I've added a reference to PMID:1007238 which points out a general class of contraindications ("all patients with unfavourable ventilation response to oxygen treatment"). The third paragraph links to retinopathy of prematurity, which requires careful monitoring of the infant's response to O2 therapy. The fourth paragraph of the section discusses the effect of oxygen on chronic obstructive pulmonary disease which can cause problems of CO2 build-up if breathing response is not monitored. I also believe that paraquat poisoning is a relative contraindication as well, but I'll have to look for a decent source. If that is enough to justify "there are certain situations in which oxygen therapy can have a negative impact on a patient’s condition", then perhaps you could remove the {{dubious}} template? --RexxS (talk) 22:40, 31 August 2010 (UTC)
At worst DISPUTED, not DUBIOUS. And the tag is misleading... the second half of the sentence is undisputed (the situations where it can be harmful). It is only in the sentence lead that there is a disputed fact. I'm taking out the dubious tagging, someone else can add text or tagging to indicate the actual issue. Dovid (talk) 15:38, 21 September 2010 (UTC)

Oxygen versus Autism

Oxygen supplements might be the autism treatment of the future.

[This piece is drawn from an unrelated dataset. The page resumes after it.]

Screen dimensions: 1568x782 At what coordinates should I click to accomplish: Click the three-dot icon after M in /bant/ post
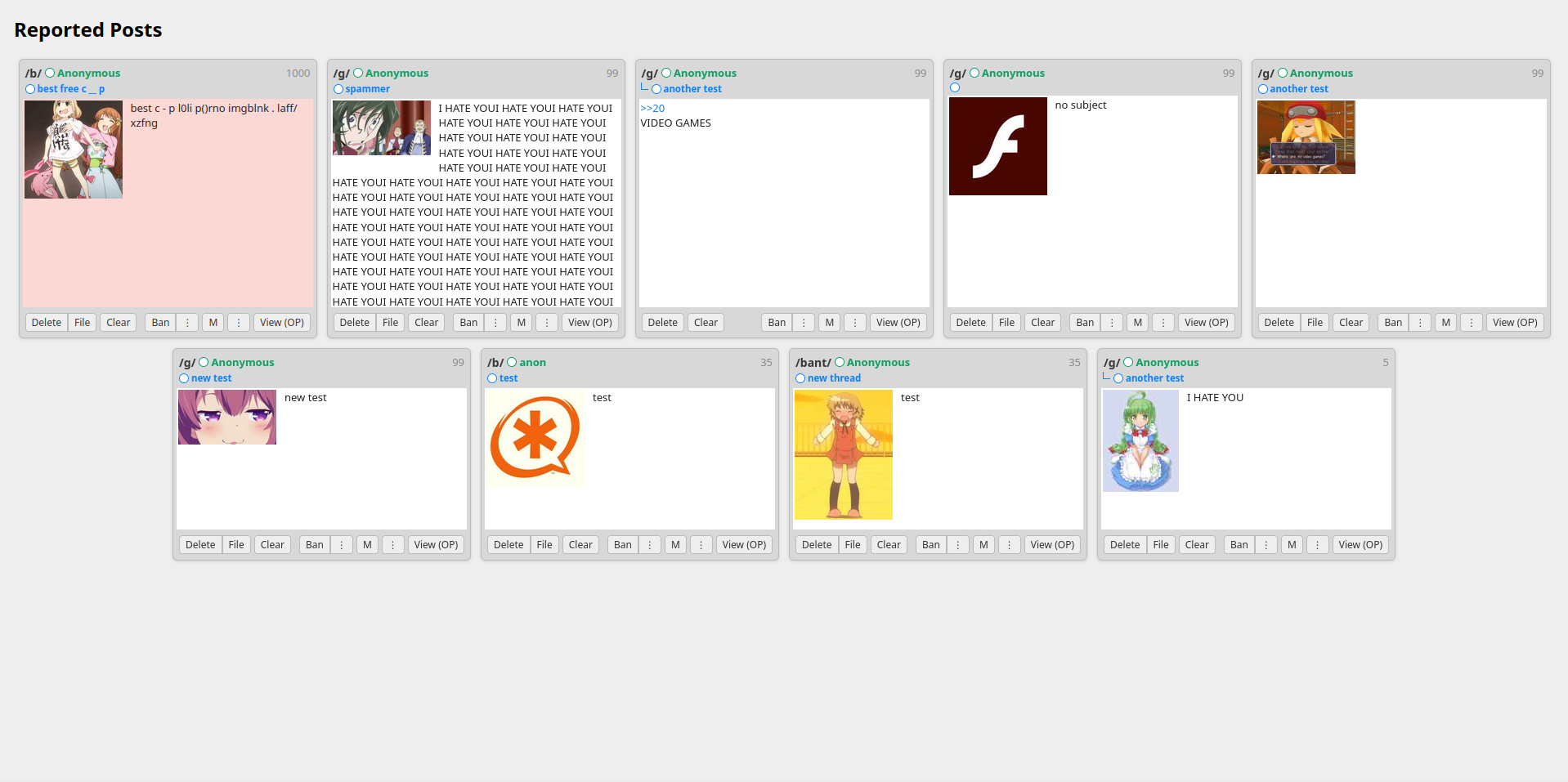(1010, 545)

New insights provided by clinical psychologists active in the field of neurology, indicate that the ailment wich has up till now allways been asociated with genetic defects, might be a physiologic impairment of the main arteries, leading up to the brain. "Ruptured muscles make for a constricted blood flow" argues one clinical psychologist, "and a bottleneck effect may occur as the remainder of the muscles have more weight to carry, thus a bottleneck effect may occur that puts the hemoglobine under pressure and releases all the oxygen when blood flows past the obstructed area releasing the oxygen from the red blood cells." Accoarding to the specialist, the addition of supplement oxygen in autism patients may negate the effects of oxygen deficiëncies, wich include less oxygen for the production of adenosine triphosphate in braincell tissue. "Rigid behaviour patterns can´t stay out," explains the klinical psychologist, as the cells involved oftenly discontinue and disrupt their activities to protect against overheating, "braintissue goes to sleep mode to preserve itself from too much stress".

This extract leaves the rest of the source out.